EYストラテジー・アンド・コンサルティング(EYSC)は7月5日、コスモエネルギーホールディングス(コスモエネルギーHD)が、サステナビリティ推進に必要となる非財務情報(数値化された財務データ以外の企業情報)の収集・管理プロセスをシステム化し、財務と非財務を一体化させたデータドリブンなサステナブル経営への取り組みを支援していると発表した。

非財務情報の収集・管理プロセスをシステム化する背景

コスモエネルギーHDは、昨今のSDGsやサステナビリティなどに関する国内外の動向を踏まえ、2020年にサステナビリティ推進部を設置、社長を議長とするサステナビリティ戦略会議を立ち上げ、サステナブル経営について理念体系から整理するなど推進基盤を固めてきた。

しかし、非財務指標と企業価値向上の関係を定量的に開示・分析することがサステナビリティ推進における課題となっており、開示・分析のために必要な膨大なデータの収集・集計は現場の負担になっていた。

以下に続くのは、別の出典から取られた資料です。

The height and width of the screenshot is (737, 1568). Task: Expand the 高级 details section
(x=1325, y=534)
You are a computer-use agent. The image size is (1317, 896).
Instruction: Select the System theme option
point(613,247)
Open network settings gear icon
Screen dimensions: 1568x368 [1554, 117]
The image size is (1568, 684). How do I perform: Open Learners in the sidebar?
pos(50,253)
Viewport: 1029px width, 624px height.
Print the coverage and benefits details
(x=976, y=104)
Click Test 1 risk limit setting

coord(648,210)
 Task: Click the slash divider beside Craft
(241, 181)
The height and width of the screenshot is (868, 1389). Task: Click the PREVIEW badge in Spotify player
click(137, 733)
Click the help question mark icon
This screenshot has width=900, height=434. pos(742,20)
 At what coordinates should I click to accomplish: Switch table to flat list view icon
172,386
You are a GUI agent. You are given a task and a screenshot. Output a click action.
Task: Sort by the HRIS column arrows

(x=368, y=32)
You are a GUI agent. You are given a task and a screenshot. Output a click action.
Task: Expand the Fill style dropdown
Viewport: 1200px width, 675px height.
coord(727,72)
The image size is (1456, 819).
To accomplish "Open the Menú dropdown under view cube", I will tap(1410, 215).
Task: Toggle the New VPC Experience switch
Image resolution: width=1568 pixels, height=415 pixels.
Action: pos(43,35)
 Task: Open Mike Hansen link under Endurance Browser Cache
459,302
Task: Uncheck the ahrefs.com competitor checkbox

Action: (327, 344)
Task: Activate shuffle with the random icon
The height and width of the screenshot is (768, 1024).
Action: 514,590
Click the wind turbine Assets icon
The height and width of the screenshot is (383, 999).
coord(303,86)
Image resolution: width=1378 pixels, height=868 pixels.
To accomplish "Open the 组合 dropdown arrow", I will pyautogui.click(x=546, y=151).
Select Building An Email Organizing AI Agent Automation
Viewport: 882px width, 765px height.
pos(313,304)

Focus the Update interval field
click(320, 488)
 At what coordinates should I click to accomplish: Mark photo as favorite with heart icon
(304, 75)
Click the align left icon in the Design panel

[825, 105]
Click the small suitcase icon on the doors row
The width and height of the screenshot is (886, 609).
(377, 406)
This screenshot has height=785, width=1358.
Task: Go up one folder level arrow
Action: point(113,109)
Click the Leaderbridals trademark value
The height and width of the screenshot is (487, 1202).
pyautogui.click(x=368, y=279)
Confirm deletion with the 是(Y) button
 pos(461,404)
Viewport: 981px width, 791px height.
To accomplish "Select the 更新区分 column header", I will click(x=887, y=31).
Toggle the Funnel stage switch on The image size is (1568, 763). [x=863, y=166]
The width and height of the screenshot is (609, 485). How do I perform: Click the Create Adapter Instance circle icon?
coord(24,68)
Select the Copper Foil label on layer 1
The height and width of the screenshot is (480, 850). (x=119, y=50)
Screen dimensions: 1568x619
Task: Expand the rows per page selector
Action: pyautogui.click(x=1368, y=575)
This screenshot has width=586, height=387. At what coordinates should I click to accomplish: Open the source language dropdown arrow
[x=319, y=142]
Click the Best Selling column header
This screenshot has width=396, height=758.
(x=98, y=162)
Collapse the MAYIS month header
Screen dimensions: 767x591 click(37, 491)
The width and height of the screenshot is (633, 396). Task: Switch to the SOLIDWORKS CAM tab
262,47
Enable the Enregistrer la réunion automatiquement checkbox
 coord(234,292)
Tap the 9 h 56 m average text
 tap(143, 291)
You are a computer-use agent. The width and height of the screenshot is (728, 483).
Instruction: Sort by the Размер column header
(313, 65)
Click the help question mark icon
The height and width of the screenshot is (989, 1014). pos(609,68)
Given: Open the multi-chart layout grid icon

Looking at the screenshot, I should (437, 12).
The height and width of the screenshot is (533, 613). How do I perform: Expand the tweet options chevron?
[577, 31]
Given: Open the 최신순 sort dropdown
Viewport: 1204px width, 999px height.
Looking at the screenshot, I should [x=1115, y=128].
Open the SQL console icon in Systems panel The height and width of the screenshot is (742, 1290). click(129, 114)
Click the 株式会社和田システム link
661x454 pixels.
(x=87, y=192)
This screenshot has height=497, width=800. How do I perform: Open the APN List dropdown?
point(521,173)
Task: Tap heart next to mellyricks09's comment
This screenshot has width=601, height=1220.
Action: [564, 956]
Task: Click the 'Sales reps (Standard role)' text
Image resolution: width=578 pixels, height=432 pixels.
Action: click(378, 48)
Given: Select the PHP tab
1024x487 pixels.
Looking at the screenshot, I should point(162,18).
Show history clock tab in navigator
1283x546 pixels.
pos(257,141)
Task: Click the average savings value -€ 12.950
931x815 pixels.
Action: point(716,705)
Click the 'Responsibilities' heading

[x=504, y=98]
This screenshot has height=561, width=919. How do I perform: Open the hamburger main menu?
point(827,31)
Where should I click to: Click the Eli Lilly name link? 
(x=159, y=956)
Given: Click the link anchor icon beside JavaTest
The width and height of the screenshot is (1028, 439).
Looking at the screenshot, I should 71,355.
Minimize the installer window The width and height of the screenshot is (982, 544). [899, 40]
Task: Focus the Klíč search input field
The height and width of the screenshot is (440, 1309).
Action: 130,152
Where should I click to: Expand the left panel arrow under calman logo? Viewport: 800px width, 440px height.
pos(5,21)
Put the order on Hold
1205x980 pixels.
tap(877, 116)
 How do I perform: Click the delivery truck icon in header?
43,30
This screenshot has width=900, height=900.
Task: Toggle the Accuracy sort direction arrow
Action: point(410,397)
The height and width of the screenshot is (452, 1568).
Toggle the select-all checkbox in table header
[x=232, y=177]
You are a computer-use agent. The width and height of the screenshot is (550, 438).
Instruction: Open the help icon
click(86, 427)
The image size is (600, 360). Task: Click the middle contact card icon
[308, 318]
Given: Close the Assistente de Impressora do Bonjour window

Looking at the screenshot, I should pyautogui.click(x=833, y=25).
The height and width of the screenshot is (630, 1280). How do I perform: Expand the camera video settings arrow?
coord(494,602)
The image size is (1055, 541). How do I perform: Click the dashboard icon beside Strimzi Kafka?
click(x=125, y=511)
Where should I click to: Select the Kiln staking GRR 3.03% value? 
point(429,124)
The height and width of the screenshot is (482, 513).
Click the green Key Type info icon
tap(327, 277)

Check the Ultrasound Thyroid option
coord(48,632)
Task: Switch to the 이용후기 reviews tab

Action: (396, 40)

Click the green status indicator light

特にCO2排出量などは、エネルギー使用量といった複数のデータから集計しなければならず、これらのデータを連結対象のグループ会社全体でとりまとめ、取締役会に報告するには、準備に3カ月かかる場合もあったという。こうした課題を解決するため、ESG関連データを一元的に収集・集計する非財務情報管理システムの構築を検討することとした。

コスモエネルギーHDは、中長期的に重要なESG課題8項目を明示し、それぞれに詳細なKPIを設定。各KPIの進捗状況を踏まえ、次のアクションを討議できるようにデータの依頼、収集、集計を効率化するべく、非財務情報管理システムの構築にあたり、複数社に提案を依頼。

その中で、EYSCの業務内容を深く理解しようとする姿勢、今後の社会的ニーズの変化にも対応でき得る柔軟なプラットフォームの提案、また、システム開発だけでなく、EYSCのサステナビリティ経営コンサルティングチームとの連携により開発・運用の先にある価値も共創できる点が評価され、EYSCがパートナーとして選定された。

収集から集計までのプロセスを1カ月から1週間に短縮

ゼロからのシステム開発を避け汎用性や拡張性を重視す同社の要望をもとに、プラットフォームは、マイクロソフトのサステナビリティソリューションである「Microsoft Sustainability Manager」を選定。

両社は各事業所で、データの収集・算出方法をシミュレーションすることで、製造、輸送、販売に至る各工程の情報収集方法などのヒアリングを実施。2022年にシステム構築を開始し、現在では各情報を集約するデータベースが完成している。

  • データ収集・管理の全体フローのイメージ

    データ収集・管理の全体フローのイメージ

データベースは転記ミスや抜け漏れを防げるため、検証作業の省力化が実現し、収集から集計プロセスでは、1カ月かかっていた作業が1週間程度にまで短縮することができたという。

また、整合性の確認もシステム上で行えるため、効率化と品質向上が両立でき、3カ月ほど掛かっていた取締役会への実績報告の準備期間もおよそ半分に削減。現在は、さらなる機能性向上に向けて、BIツール連携によるデータの可視化、収集の自動化に取り組んでいる。